でも入学当時から君はやけに先急いでる様に見えるから…何か目的があるのか?」
黄金の髪は緩い風に吹かれ、彼女もまた、
大きく一呼吸
「私はいずれ、八大国全てを同盟国にしたい」
「━━━━━━━━━━━━━ッッ!」
今度は少年の時が、一時的に止まった。
覚悟はしていたが、
その規格外の答えに思考が止まり、
しばらく沈黙の時は流れる。
「ごめん、びっくりして少し頭が混乱してたよ」
「理想や夢なんかじゃないわ、私はもうこの列強八大国が争わない未来を作りたい」
「おかしいかしら?」
「人の夢に、ましてや時期王女の夢におかしいなんて言えないさ」
彼女の眼差しを、入学してからこんなに近くで見るのは初めてだ、サファイアのような瞳に映るのは「決意は変わらない」と表明しているみたいだった。
ならば言う事はない。
「ねぇ、私ならこの夢、絶対叶える事ができるわ、貴方も応援してくれないかしら?」
「心の片隅に置いとけばいいのか?」
「いいえ、」
彼女は言葉を続けること無く、少年の頬に両手を当てる。
「……ぇっ……?」
両手で彼女を持ち上げているグランには抵抗のしようがない、そして近い
「グラン・アルデラ、私と契約しなさい」
グランは状況がいまいち飲み込めない。
「契約…?」
「私が目指す夢を叶えるのには、強大な壁が数え切れないほどあるわ、だから私の騎士になりなさい。パラディンとしてでは無く、私を守る一番の騎士に」
「ルミナッ……!? 狂った訳じゃ……?」
「もちろん本気よ、時期王女の個人的な頼みを聞かないなんて、後から後悔するかもしれないわよ?」
「なんで上からっ?!」
「第一、君は契約と言ったけど、契約は双方にメリットがなきゃ成立しないと思うんだけれど?」
「一旦下ろして」
言われるまま彼女を立たせると、彼女は東の空を指さす。
どうやら、彼女を連れ戻す為に考え無しに追いかけていた間に、すっかりもう朝になろうとしていた。

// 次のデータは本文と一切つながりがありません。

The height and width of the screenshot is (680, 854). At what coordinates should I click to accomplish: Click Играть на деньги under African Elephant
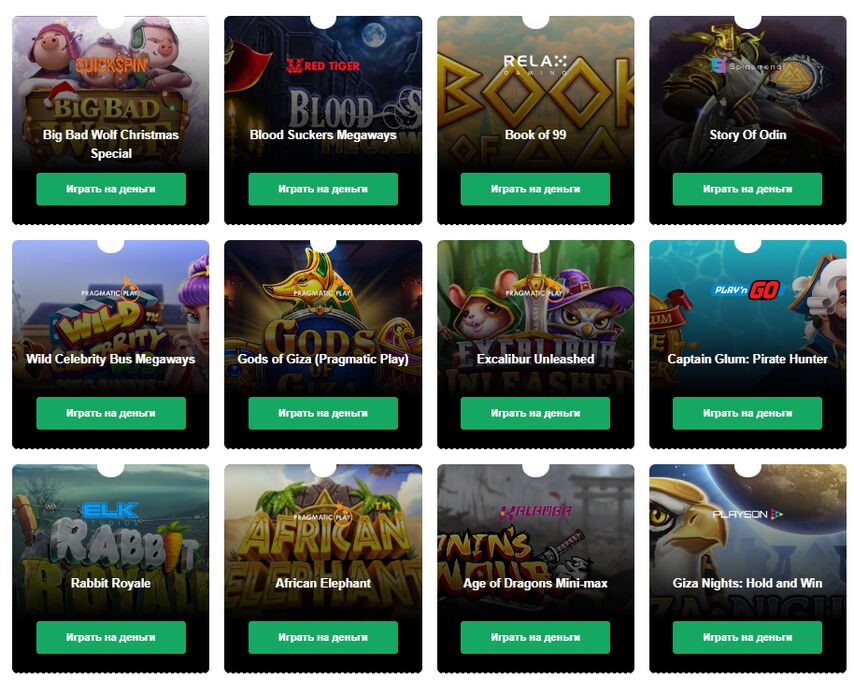coord(323,637)
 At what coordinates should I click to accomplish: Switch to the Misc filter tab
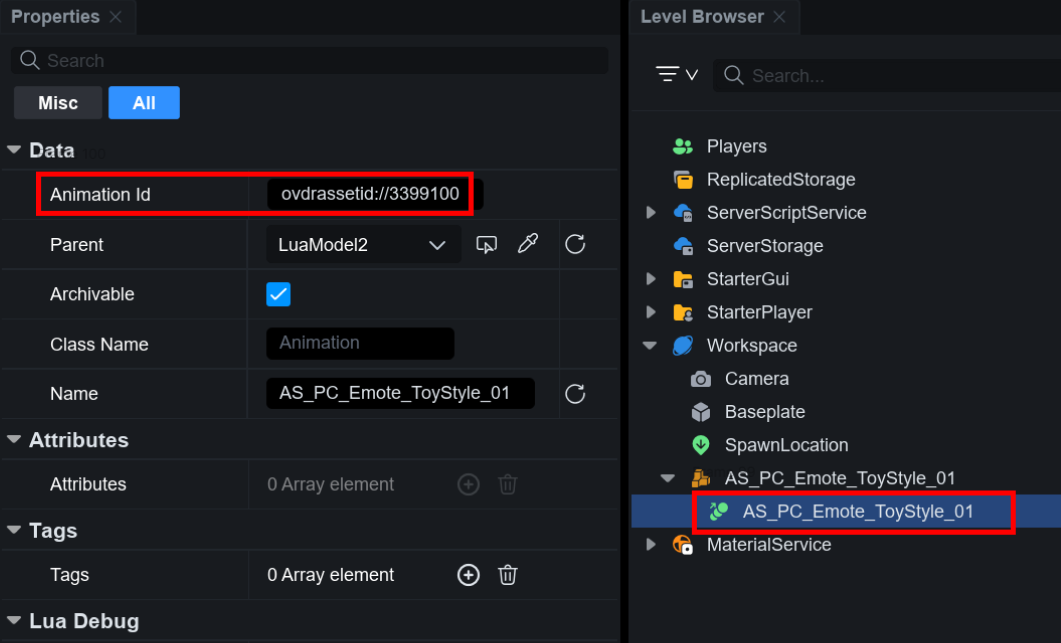[58, 103]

少し肌寒い気はするが、味わった事がない不思議な心地を感じ取る。
二人が立つ場所は、今まさに薄明に照らされていた。
肩を叩かれ、景色に目を奪われていた事に気がつくと、グランは直ぐに彼女の方に振り向いた。
振り向くとそこには、またしても出会ったから初めて魅せる彼女の自信に満ち溢れた笑顔があった。
「丁度簡単には忘れられない場所と景色、これは始まりの儀式に相応しいわよ」
太陽の輝きを纏う彼女はまさに女神と言える。
「何よ? さっきからぼっとして」
「いや、……なんでもっ」
「さっきの話だけれど、貴方へのメリットよ」
「一度しか言わないから聞き逃さない事よ」
「だからなんで上からなんだよ!」
「……」
彼女は一呼吸置いてから再び口を開く。
「…………」
「えっ……今、なん……て?」
「だから! 一度しか言わないって、言ったでしょ!」
「そんなっ!」
「私にここまで言わせたんだから、もちろんもう契約は成立でいいわよね?」
「だから理不尽過ぎる……けどまぁ、分かったよ。その代わりちゃんとその規格外の夢を叶えてくれるんだろうな?」
「えぇ、もちろんよ? でも」
「この契約は、夢が叶うまで絶対に消える事はないからっ! だから絶対忘れない事よ!」
「……全く、ほぼ一方的な気がするけど分かったよ」
「えぇ、約束」
彼女は地面に自らの剣を刺し込み、その迷いのない表情と真っ直ぐな瞳は「決意は固まった」と言わずとも彼には伝わった。